Passage shown>
※ ※ ※

Schmidt v. City of Minot
No. 20160088
Sandstrom, Justice.
[¶1] Sixteen Minot residents living near First Western Bank and Trust appeal from a judgment dismissing their appeal from a Minot City Council decision granting the Bank’s application for zoning variances. The residents argue the district court erred in ruling they lacked standing under N.D.C.C. § 40-47-12 to appeal the City Council’s decision granting the variances. We conclude the court erred in applying N.D.C.C. § 40-47-12 to rule the residents lacked standing to appeal the City Council’s decision, but we nevertheless conclude the residents are not aggrieved applicants authorized to appeal a variance decision under N.D.C.C. § 40-47-11. We affirm the judgment dismissing their appeal.
I
[¶2] In August 2014, the Bank applied for two variances from Minot zoning regulations for off-street parking after incorrectly calculating the size of an addition to its bank building. The Bank’s application sought to reduce the required number of off-street parking spaces for its building from 131 to 110 and to reduce the required width of each parking space from 10 to 9 feet. After notice to the Bank’s neighbors, the Minot Planning Commission met on August 25, 2014, to consider the application, and several neighbors appeared to oppose the application. The Planning Commission approved the application, finding the existence of an exceptional topographical hardship and the variances could be granted without substantial detriment to the public good and without impairing the general purpose and intent of Minot’s comprehensive zoning plan. At a September 29, 2014, meeting the Planning Commission affirmed its earlier decision approving the application. After a public meeting on October 6, 2014, the City Council affirmed the Planning Commission’s decision.

※ ※ ※

Tasks to perform>
a - Write out the part of the court opinion starting at "[¶1] Sixteen Minot" and ending at "dismissing their appeal.".
b - Answer these questions using the court opinion:
(i) How many Minot residents appealed the judgment?
(ii) To what width did the Bank ask to reduce each parking space?
(iii) On what date was the public meeting after which the City Council affirmed the Planning Commission's decision?
c - Rewrite as a list the paragraph of the court opinion that begins "In August 2014, the Bank applied", keeping its main facts.
The data after this point comes from a separate source.

Source data>
※ ※ ※

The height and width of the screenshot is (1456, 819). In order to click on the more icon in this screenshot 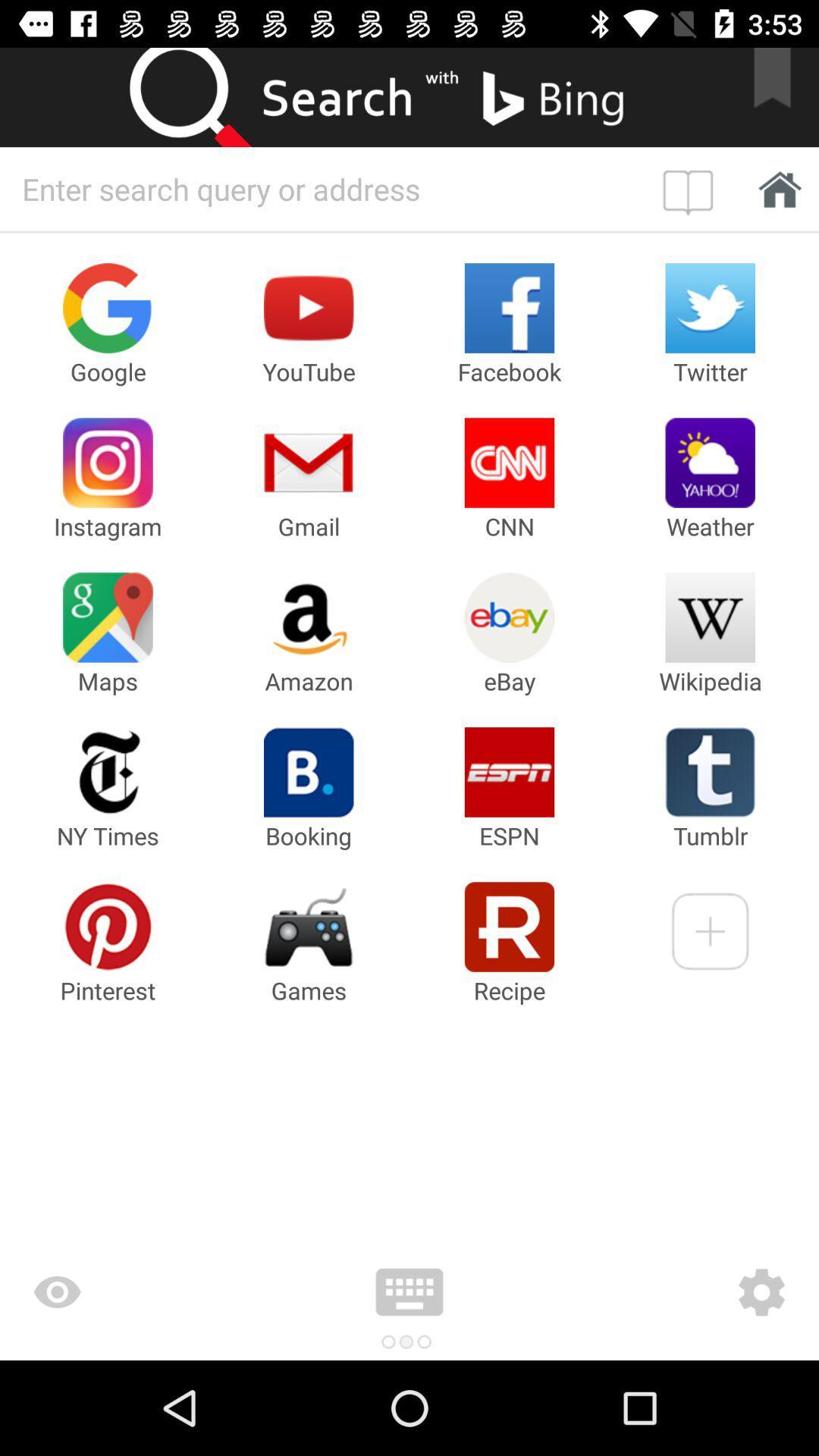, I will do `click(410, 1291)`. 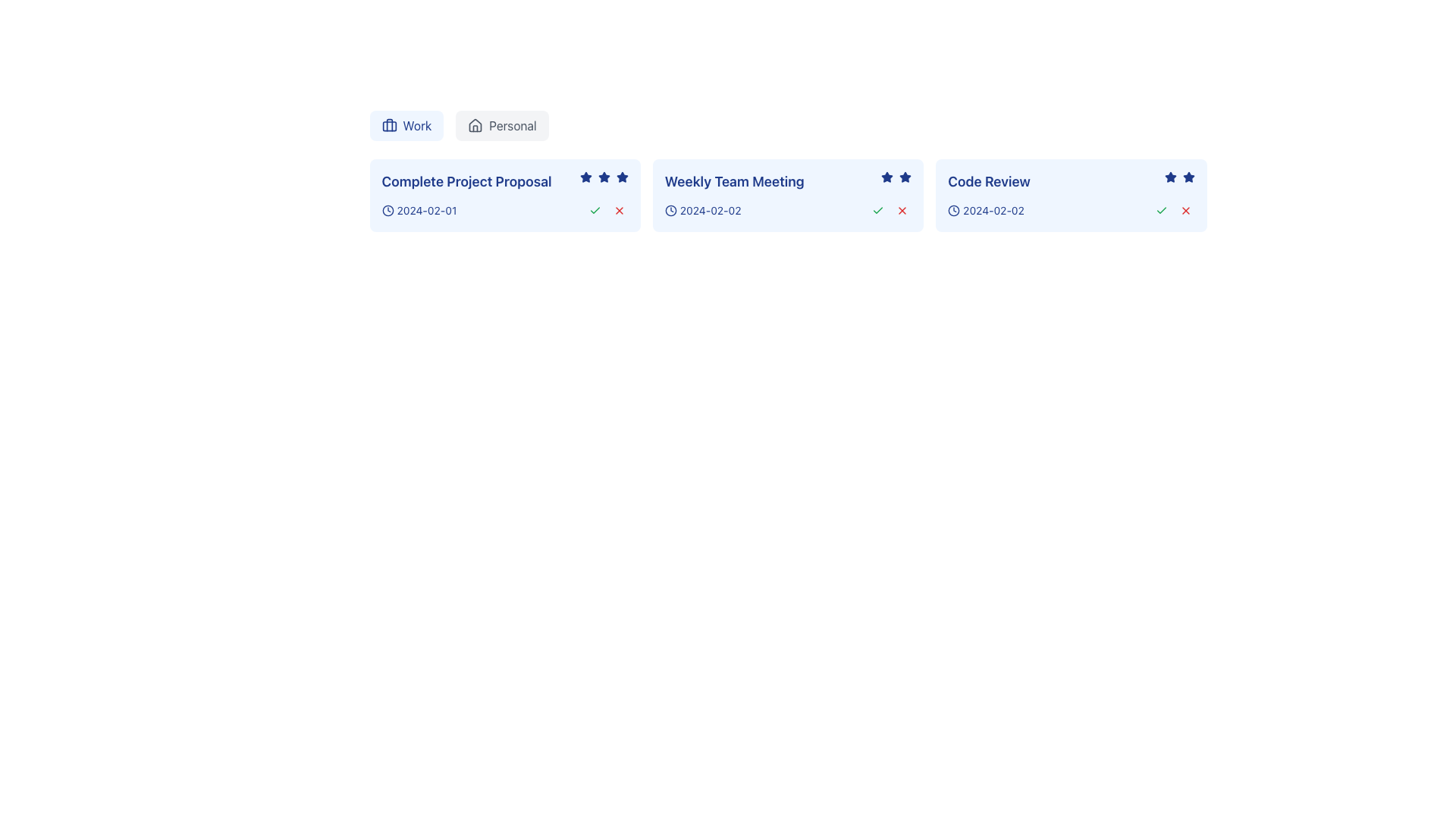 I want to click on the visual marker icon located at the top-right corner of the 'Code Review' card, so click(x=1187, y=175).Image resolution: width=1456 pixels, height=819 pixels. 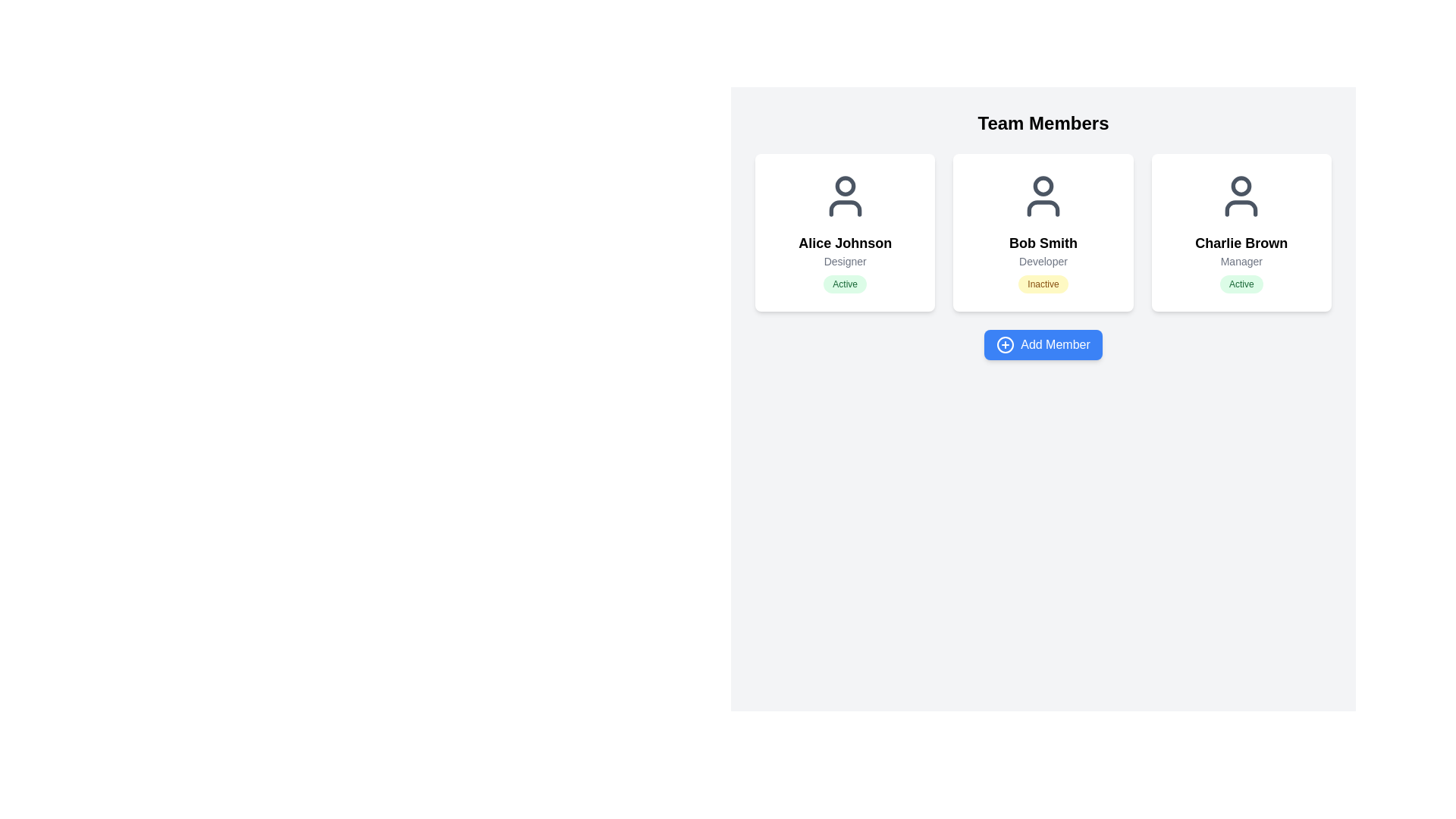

※ ※ ※

Exercise responses>
a -
[¶1] Sixteen Minot residents living near First Western Bank and Trust appeal from a judgment dismissing their appeal from a Minot City Council decision granting the Bank’s application for zoning variances. The residents argue the district court erred in ruling they lacked standing under N.D.C.C. § 40-47-12 to appeal the City Council’s decision granting the variances. We conclude the court erred in applying N.D.C.C. § 40-47-12 to rule the residents lacked standing to appeal the City Council’s decision, but we nevertheless conclude the residents are not aggrieved applicants authorized to appeal a variance decision under N.D.C.C. § 40-47-11. We affirm the judgment dismissing their appeal.

b -
(i) Sixteen.
(ii) 9 feet.
(iii) October 6, 2014.

c -
- August 2014: After incorrectly calculating the size of an addition to its building, the Bank applied for two off-street parking variances.
- The variances sought to reduce the required parking spaces from 131 to 110 and the required width of each space from 10 to 9 feet.
- August 25, 2014: After notice to the Bank's neighbors, the Minot Planning Commission met on the application, and several neighbors appeared to oppose it.
- The Planning Commission approved the application. It found an exceptional topographical hardship and found that the variances would not substantially harm the public good or impair the purpose and intent of Minot's comprehensive zoning plan.
- September 29, 2014: The Planning Commission affirmed its earlier approval.
- October 6, 2014: After a public meeting, the City Council affirmed the Planning Commission's decision.